Given text =
::::::::

Area lawmakers stick to party lines on impasse

Posted: October 01, 2013

WASHINGTON - Philadelphia-area lawmakers reflected the national political divide Monday night as the federal government skidded into a shutdown: split along clear party lines.

While one area Republican, U.S. Rep. Charlie Dent of Allentown, made a high-profile push to end the latest fiscal skirmish with a government funding bill that would not make any changes to the Affordable Care Act - a condition Democrats have demanded - he could not rally other moderates to join him.

Instead, all other local House Republicans, including many who represent districts that President Obama either won or narrowly lost a year ago, voted with the rest of their caucus to fund the government, but only if Democrats accepted a new set of proposed changes to the president's signature health-care law.

By 9 p.m. Monday, the House had passed two new plans, and a third vote was expected shortly after midnight.

In both the House and Senate, local Democrats voted to leave the health law untouched, joining the rest of their party in rejecting the House approach.

The final House plan would delay by a year the Obamacare mandate that nearly all Americans purchase health coverage. It would also bar the federal government from providing subsidies to help members of Congress, their staff, executive branch appointees, and select others buy insurance.

In Tuesday's early hours, after the deadline had passed, the House planned a vote to reiterate that plan and formally request negotiations with the Senate.

U.S. Rep. Mike Fitzpatrick, a Republican from Bucks County, said the House plan would keep the government running and "makes sure that members of Congress are being held to the same provision of the very same law that they expect the citizens to be held to."

"It's about fundamental fairness," Fitzpatrick said in an interview as the two chambers volleyed GOP demands and Democratic rejections back and forth.

U.S. Rep. Jim Gerlach, a Republican from Chester County, said in a statement that "the House continues to offer sensible proposals to keep the federal government open and ensure fair and equal treatment for all Americans."

"We do not need to close the federal government," he said. "We just need leaders in the Senate majority willing to work as hard as the House has at protecting the American people against some poorly conceived portions of the health-care law."

Obama and Senate Democrats, however, said they would not negotiate with the threat of a shutdown being used as leverage. They said they had long tried to set up formal budget negotiations.

"Keeping the people's government open is not a concession to me . . . it's our basic responsibility," Obama said. "You don't get to extract a ransom for doing your job."

::::::::

Exercise tasks =
(a) Repeat word for word the stretch of the shutdown article above from "While one area" through "signature health-care law.".
(b) Continue the article on Philadelphia-area lawmakers and the government shutdown, starting right after its final sentence.

::::::::

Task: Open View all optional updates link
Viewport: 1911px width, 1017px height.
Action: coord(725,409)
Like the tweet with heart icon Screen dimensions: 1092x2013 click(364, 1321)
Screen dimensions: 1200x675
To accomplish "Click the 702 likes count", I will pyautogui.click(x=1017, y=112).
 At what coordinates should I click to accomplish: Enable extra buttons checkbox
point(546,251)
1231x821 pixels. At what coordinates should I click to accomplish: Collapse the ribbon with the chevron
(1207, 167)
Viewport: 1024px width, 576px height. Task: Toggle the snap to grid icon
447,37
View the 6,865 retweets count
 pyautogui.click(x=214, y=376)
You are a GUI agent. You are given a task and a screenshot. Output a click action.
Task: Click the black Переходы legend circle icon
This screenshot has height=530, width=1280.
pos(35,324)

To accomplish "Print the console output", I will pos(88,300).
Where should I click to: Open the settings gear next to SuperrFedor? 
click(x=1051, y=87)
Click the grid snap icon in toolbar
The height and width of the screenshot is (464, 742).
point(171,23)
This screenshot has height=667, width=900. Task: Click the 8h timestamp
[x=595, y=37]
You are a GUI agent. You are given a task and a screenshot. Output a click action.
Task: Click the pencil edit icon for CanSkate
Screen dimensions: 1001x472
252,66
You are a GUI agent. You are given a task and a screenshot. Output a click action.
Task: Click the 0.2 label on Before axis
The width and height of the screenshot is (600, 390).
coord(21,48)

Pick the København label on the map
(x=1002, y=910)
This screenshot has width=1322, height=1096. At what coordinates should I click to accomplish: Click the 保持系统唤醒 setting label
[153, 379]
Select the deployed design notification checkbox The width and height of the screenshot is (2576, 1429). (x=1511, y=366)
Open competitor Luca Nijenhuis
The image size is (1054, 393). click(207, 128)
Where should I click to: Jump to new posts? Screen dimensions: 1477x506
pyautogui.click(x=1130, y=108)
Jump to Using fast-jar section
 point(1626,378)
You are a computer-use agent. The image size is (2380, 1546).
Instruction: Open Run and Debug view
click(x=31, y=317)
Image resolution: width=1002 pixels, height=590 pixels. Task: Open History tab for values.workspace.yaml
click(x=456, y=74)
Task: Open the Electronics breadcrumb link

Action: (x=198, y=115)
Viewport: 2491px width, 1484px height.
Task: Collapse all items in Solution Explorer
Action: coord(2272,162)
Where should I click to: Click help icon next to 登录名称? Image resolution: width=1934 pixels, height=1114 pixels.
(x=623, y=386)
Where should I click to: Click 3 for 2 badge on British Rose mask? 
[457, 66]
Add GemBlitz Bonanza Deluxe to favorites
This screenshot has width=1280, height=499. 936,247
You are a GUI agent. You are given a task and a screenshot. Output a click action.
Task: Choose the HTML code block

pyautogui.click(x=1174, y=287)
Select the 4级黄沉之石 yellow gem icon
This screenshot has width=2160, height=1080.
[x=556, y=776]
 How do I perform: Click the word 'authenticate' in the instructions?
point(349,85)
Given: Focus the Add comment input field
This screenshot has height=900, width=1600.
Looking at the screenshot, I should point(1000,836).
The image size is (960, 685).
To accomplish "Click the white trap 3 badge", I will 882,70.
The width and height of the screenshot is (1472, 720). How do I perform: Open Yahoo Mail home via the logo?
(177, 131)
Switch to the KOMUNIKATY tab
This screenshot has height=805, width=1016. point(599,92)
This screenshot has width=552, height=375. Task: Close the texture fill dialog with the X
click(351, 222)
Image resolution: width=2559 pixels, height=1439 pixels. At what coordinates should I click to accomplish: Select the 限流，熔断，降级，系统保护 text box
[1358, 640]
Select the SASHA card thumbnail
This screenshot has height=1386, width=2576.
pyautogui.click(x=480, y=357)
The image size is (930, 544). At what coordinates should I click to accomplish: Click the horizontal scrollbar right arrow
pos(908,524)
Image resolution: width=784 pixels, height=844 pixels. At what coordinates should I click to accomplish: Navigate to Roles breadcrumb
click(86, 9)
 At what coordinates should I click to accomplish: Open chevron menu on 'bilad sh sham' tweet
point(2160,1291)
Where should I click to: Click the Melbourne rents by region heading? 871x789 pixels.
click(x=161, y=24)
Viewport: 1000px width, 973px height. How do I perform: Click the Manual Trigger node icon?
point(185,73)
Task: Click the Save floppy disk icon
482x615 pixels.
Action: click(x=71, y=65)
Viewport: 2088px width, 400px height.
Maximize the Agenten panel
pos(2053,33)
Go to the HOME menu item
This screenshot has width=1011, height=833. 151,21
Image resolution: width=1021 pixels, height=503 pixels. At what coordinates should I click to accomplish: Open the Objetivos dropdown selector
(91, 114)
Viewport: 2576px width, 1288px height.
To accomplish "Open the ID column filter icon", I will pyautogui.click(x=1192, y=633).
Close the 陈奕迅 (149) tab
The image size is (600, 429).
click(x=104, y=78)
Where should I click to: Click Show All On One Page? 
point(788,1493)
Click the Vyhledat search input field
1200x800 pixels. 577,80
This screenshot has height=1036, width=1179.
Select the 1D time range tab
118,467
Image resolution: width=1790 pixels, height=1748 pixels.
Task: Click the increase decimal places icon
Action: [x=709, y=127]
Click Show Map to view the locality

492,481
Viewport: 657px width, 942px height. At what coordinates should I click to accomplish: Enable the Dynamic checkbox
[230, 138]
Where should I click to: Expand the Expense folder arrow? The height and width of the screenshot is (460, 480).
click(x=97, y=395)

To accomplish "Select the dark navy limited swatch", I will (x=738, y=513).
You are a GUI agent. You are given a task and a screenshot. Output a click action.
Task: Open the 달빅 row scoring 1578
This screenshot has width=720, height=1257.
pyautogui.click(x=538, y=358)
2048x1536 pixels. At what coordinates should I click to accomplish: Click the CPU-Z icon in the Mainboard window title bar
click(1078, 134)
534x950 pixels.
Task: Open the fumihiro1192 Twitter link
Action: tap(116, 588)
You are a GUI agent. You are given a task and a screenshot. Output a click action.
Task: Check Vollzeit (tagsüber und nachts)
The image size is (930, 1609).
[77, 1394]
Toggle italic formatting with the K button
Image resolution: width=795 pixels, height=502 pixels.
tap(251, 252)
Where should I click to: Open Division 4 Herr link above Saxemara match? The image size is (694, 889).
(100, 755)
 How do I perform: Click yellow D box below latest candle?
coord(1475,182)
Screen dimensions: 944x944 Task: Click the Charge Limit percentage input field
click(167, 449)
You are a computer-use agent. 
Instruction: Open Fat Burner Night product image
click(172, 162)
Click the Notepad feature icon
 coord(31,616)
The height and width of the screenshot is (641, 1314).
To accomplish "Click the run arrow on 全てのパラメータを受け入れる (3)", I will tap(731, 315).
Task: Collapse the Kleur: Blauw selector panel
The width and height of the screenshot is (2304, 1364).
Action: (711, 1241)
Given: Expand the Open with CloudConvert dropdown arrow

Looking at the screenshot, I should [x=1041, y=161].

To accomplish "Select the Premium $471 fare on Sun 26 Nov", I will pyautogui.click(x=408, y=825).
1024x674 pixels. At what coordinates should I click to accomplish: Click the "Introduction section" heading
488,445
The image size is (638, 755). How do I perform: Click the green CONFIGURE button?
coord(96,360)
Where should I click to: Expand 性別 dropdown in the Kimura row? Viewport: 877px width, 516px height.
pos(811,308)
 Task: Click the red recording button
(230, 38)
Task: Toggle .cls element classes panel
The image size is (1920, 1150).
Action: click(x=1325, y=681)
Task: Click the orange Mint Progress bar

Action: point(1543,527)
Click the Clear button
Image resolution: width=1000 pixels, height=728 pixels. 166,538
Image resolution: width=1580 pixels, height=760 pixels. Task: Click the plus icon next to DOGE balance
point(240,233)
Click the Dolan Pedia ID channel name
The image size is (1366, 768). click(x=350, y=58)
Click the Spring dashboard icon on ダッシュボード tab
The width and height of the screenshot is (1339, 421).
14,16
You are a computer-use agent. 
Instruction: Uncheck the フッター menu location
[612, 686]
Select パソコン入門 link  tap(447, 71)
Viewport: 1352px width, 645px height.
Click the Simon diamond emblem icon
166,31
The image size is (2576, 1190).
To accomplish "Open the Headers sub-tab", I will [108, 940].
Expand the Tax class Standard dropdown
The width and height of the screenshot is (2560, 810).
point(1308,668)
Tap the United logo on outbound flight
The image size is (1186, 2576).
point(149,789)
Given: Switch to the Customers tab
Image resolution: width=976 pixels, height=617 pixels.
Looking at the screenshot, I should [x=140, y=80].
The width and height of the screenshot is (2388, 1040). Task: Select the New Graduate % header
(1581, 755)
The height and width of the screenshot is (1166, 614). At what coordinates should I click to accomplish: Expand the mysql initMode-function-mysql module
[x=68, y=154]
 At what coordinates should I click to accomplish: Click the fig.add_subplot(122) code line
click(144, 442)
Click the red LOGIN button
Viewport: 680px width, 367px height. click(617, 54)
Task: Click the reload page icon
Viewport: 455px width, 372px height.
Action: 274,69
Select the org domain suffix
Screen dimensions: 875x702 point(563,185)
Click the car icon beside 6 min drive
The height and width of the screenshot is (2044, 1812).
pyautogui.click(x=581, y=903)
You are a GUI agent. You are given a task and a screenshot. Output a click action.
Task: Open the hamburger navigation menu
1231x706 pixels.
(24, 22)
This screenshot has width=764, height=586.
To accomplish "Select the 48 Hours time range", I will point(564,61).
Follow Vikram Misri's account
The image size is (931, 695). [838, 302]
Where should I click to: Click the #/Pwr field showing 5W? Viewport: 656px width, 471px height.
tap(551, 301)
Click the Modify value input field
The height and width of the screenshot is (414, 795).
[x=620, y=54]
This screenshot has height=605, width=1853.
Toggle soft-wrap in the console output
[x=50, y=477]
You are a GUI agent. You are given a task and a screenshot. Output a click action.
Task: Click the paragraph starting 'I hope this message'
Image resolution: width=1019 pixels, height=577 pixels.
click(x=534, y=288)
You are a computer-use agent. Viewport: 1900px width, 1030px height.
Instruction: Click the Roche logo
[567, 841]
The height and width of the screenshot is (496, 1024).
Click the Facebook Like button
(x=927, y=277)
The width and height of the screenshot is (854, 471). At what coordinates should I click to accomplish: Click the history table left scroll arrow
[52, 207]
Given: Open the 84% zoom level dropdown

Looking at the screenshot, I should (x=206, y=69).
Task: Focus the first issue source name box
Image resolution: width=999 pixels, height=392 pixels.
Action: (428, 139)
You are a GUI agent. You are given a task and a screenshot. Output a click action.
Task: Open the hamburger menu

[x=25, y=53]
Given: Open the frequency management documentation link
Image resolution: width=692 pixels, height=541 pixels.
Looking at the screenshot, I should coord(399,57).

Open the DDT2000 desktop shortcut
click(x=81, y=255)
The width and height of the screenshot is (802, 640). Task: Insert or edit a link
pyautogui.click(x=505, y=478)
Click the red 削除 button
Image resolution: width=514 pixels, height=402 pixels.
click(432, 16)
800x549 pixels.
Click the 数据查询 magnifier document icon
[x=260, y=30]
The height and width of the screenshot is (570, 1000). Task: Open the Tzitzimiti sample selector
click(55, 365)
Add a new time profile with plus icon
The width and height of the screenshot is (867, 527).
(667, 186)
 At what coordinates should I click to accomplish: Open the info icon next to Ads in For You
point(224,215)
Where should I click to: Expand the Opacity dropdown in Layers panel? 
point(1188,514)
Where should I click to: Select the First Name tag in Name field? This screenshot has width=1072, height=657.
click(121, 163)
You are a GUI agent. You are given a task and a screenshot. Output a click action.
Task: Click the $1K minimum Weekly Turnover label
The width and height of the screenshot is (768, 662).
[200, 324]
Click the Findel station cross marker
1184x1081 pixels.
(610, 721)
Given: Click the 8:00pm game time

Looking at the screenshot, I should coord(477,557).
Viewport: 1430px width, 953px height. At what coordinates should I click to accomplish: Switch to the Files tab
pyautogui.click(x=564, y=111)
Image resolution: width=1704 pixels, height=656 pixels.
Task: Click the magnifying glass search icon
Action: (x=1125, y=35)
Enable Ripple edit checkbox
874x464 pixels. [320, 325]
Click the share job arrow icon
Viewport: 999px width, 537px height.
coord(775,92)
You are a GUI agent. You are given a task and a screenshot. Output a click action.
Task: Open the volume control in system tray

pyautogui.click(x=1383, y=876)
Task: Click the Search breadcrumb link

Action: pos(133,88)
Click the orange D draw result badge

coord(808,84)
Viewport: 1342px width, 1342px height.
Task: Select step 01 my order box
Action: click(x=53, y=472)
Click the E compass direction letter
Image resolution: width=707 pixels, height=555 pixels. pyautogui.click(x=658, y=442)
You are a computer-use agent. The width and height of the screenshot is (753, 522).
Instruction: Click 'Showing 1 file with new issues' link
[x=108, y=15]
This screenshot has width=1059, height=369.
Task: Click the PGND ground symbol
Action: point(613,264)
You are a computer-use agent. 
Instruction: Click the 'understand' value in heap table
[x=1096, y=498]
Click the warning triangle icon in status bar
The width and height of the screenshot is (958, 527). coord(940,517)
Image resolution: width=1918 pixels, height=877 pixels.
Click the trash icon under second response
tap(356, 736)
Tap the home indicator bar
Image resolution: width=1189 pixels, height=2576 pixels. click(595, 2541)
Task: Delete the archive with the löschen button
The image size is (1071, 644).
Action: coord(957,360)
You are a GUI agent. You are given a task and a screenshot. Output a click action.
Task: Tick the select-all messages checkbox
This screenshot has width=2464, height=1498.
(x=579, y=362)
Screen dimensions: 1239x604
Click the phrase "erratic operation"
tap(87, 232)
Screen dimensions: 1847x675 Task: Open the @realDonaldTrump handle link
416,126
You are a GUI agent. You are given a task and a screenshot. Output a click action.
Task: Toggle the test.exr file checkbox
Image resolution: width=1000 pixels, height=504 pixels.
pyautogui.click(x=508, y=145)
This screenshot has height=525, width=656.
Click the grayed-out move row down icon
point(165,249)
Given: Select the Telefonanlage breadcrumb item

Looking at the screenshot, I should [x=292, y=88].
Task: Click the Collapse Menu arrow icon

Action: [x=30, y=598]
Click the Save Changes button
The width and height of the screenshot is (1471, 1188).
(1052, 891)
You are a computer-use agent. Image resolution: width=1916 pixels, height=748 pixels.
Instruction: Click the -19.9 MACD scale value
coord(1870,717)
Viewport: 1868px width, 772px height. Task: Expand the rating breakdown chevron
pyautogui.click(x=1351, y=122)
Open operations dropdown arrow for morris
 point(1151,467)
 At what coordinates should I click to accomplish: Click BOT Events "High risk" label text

::::::::

Exercise results =
(a)
While one area Republican, U.S. Rep. Charlie Dent of Allentown, made a high-profile push to end the latest fiscal skirmish with a government funding bill that would not make any changes to the Affordable Care Act - a condition Democrats have demanded - he could not rally other moderates to join him.

Instead, all other local House Republicans, including many who represent districts that President Obama either won or narrowly lost a year ago, voted with the rest of their caucus to fund the government, but only if Democrats accepted a new set of proposed changes to the president's signature health-care law.

(b)
Sen. Robert Menendez (D., N.J.) said Republicans are using the threat of a shutdown to achieve an Obamacare rollback they couldn't win in the 2012 elections or at the Supreme Court. He called those results "democracy in action."

"To put a gun to people's head simply is not acceptable," Menendez said on MSNBC.

Senate Majority Leader Harry Reid (D., Nev.) said, "Tonight we have more proof that House Republicans have lost their minds."

Republicans said they were working to change a law that would hurt the economy and health care.

"There's one egregious flaw after another in the so-called Affordable Care Act that needs serious and honest revision, and there has been a stone wall erected by the Obama administration," said U.S. Rep. Christopher Smith (R., N.J.). "The president has not acted like an adult."

Early in the day, Dent had raised the possibility of rallying moderate House Republicans to support a "clean" spending bill that could pass the House with a mix of GOP and Democratic support and end the standoff.

"I think the overwhelming majority of [House Republicans] does not want the government to shut down," Dent said.

Conservatives, though, wanted changes to Obamacare and Dent could not garner enough votes to alter the House's plans.

If he were going to win over moderates, he would need help from Republicans from the Philadelphia area, in Pennsylvania and South Jersey. They tend to be more moderate than the rest of the GOP House members, have broken with conservatives in the past, and, with narrowly divided districts, stand to lose the most politically from a shutdown.

Democrats attacked Fitzpatrick and others over their votes Monday.

"Fitzpatrick chose the tea party and political brinkmanship over thousands of Pennsylvania jobs when he voted to shut down the government," said the Democrats' congressional campaign arm.

Democrats said Republicans were being guided by their most conservative elements.

"They've got to figure out to what extent they're going to make a rump minority of their majority run the United States government," said U.S. Rep. Robert E. Andrews (D., N.J.).

As the midnight deadline passed, there was no solution in sight. Speeches continued.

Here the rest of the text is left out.